Recent Advances in Federated Learning

Organizer: Qifan Song, Associate Professor of Statistics, Purdue University

Speakers

  • Wei-Lun Chao, Assistant Professor, Computer Science and Engineering, Ohio State University
  • Hamed Hassani, Assistant Professor, Department of Electrical and Systems Engineering, University of Pennsyvania
  • Tianyi Zhou, Assistant Professor, Department of Computer Science, University of Maryland

Speaker Title
Wei-Lun Chao Interesting Research Problems in Federated Learning

Abstract:  Modern machine learning models are data-hungry, often requiring a large-scale centralized dataset for training. Collecting such a dataset, however, has significant privacy, security, and ownership concerns. Federated learning is a framework to bypass centralized data, in which individual users keep their data and communicate with a server to train a model collaboratively. While promising, there is still a noticeable performance gap between federated learning and centralized learning, demanding more research efforts to bridge the gap. In this talk, I will share several interesting, rarely explored, but highly effective aspects to improve federated learning. These include how to aggregate individual users' local models, incorporate normalization layers, and take advantage of pre-training in federated learning. Federated learning introduces not only challenges but also opportunities. Specifically, the different data distributions among users enable us to learn how to personalize a model. In the second part of the talk, I will share our recent research progress toward personalized federated learning.

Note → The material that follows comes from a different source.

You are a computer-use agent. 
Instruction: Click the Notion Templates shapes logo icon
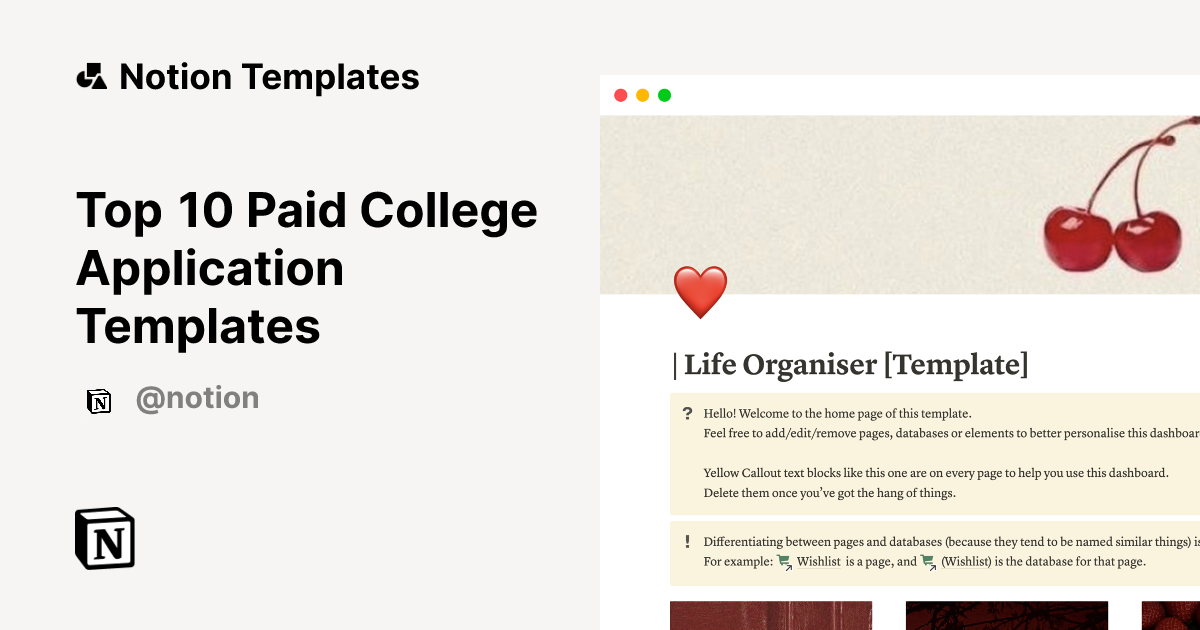[92, 77]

Hamed Hassani Collaborative Decision-Making under Adversarial and Information Constraints
Abstract: Modern distributed computing paradigms, such as federated learning,  aim to leverage data available on multiple devices to design accurate models for prediction and decision-making. However, to reap the benefits of collaboration, one needs to overcome significant challenges pertaining to adversarial robustness and communication bottlenecks. While these challenges have been extensively studied in supervised learning, they remain much less understood in the context of sequential decision-making problems. To bridge this gap, we study the interplay between sample complexity, communication-efficiency, and adversarial robustness for the linear stochastic bandit setting. The talk will cover two recent results: The first result is on the linear bandit problem involving multiple agents that can collaborate via a central server to minimize regret, where a fraction of the agents act adversarially. We provide fundamental limits for this problem along with collaborative algorithms that achieve those limits. In the second result, we formulate a variant of the linear bandit problem involving communication over a bit-constrained channel, and provide algorithms that achieve optimal regret with minimal communication complexity.  
Tianyi Zhou Structured Decentralized Learning: Client Selection, Clustering, Cooperation, and Personalization

Abstract: Federated learning (FL) and Decentralized learning (DL) keep data and main computation on local clients, which are critical for data privacy protection and AI democratization. However, the statistical heterogeneity among clients usually hinders the convergence of FL/DL and leads to poor personalization performance. How to effectively share knowledge across clients and meanwhile avoid their conflicts in gradient/model aggregation? We propose to address this challenge by modeling and leveraging the underlying structures across clients. To this end, we study structured decentralized learning, which jointly learns the models and a parameterized structure of knowledge sharing in FL/DL settings. In particular, this talk will introduce our recent work on diverse client selection, client clustering, client collaboration and cooperation with graphs, federated recommendation systems, and novel personalization approaches developed for these problems. In addition, I will discuss new challenges of DL/FL when applied with recent large language models and prompting frameworks.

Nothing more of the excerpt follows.